- _Aim_: Pull out each line of the material below that contains the word "perform". Case counts.
===== Record excerpts =====
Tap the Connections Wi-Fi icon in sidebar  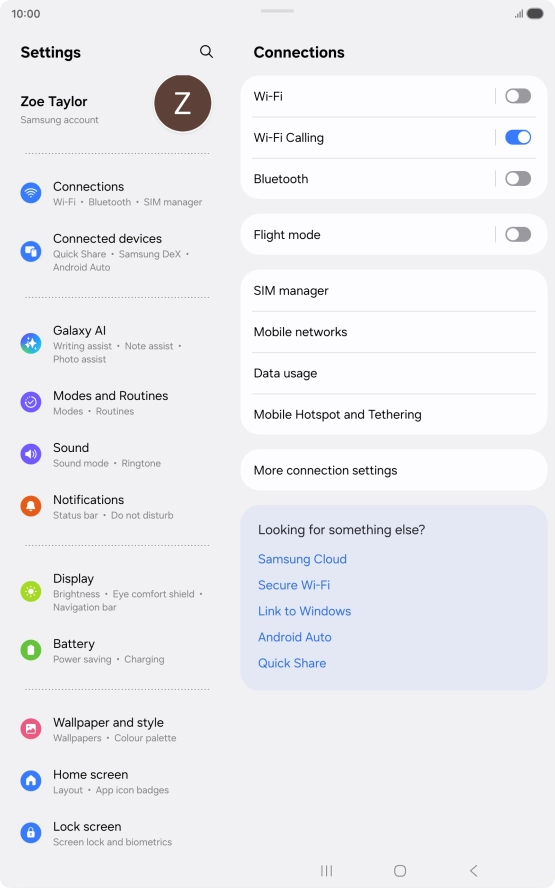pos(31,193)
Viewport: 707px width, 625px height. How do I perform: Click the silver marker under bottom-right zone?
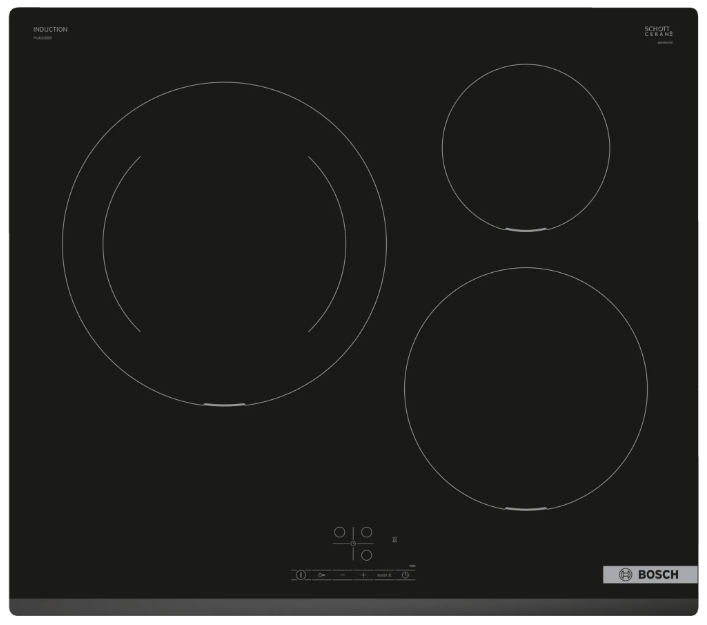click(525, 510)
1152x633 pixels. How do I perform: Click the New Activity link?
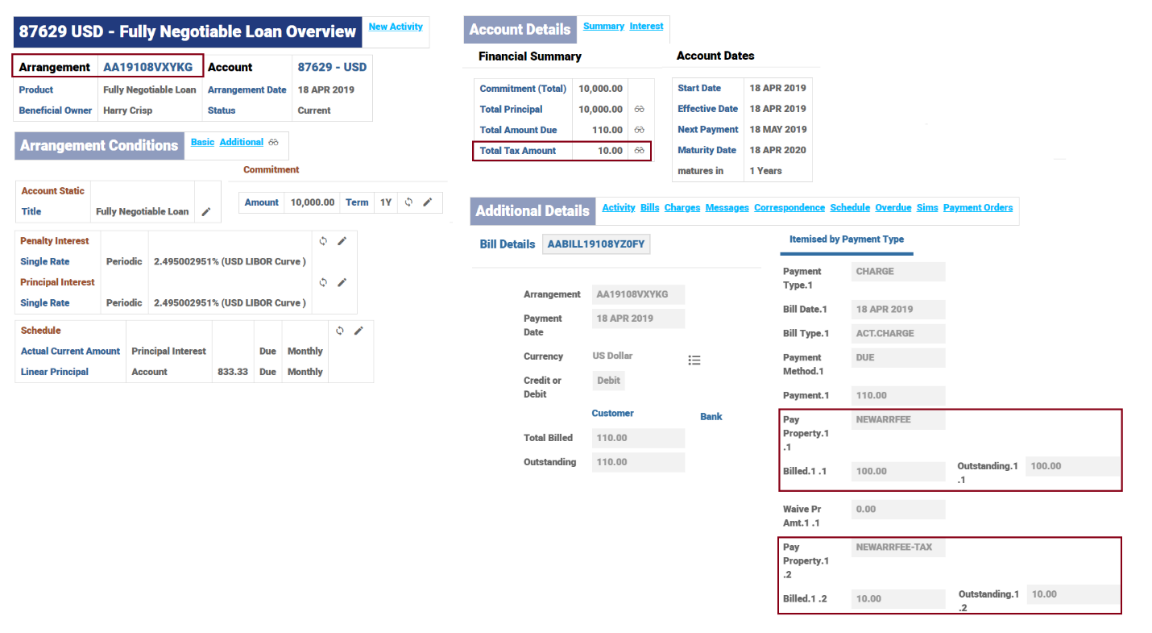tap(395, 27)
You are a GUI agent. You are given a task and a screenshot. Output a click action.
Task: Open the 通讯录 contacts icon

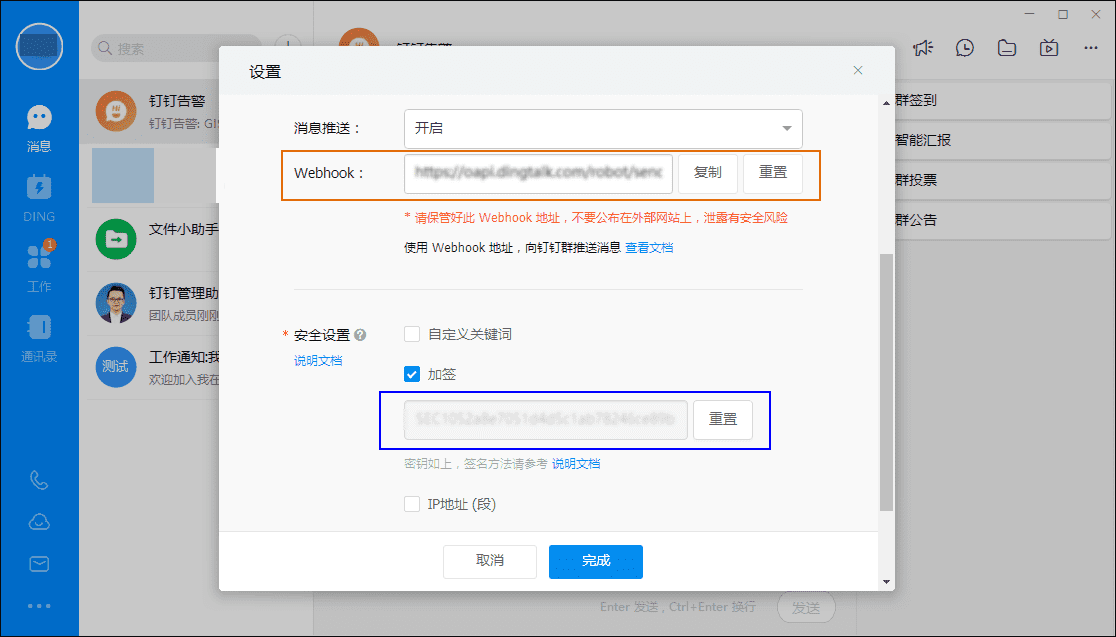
=====
===== Record excerpts =====
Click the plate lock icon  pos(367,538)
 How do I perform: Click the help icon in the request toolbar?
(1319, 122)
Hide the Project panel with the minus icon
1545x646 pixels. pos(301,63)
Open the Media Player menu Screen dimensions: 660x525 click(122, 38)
=====
- _Output for this exercise_:
Viewport: 707px width, 625px height. How do I perform: Click the silver marker under bottom-right zone?
1152x633 pixels. How do I perform: Click the New Activity link?
 How do I perform: Click the help icon in the request toolbar?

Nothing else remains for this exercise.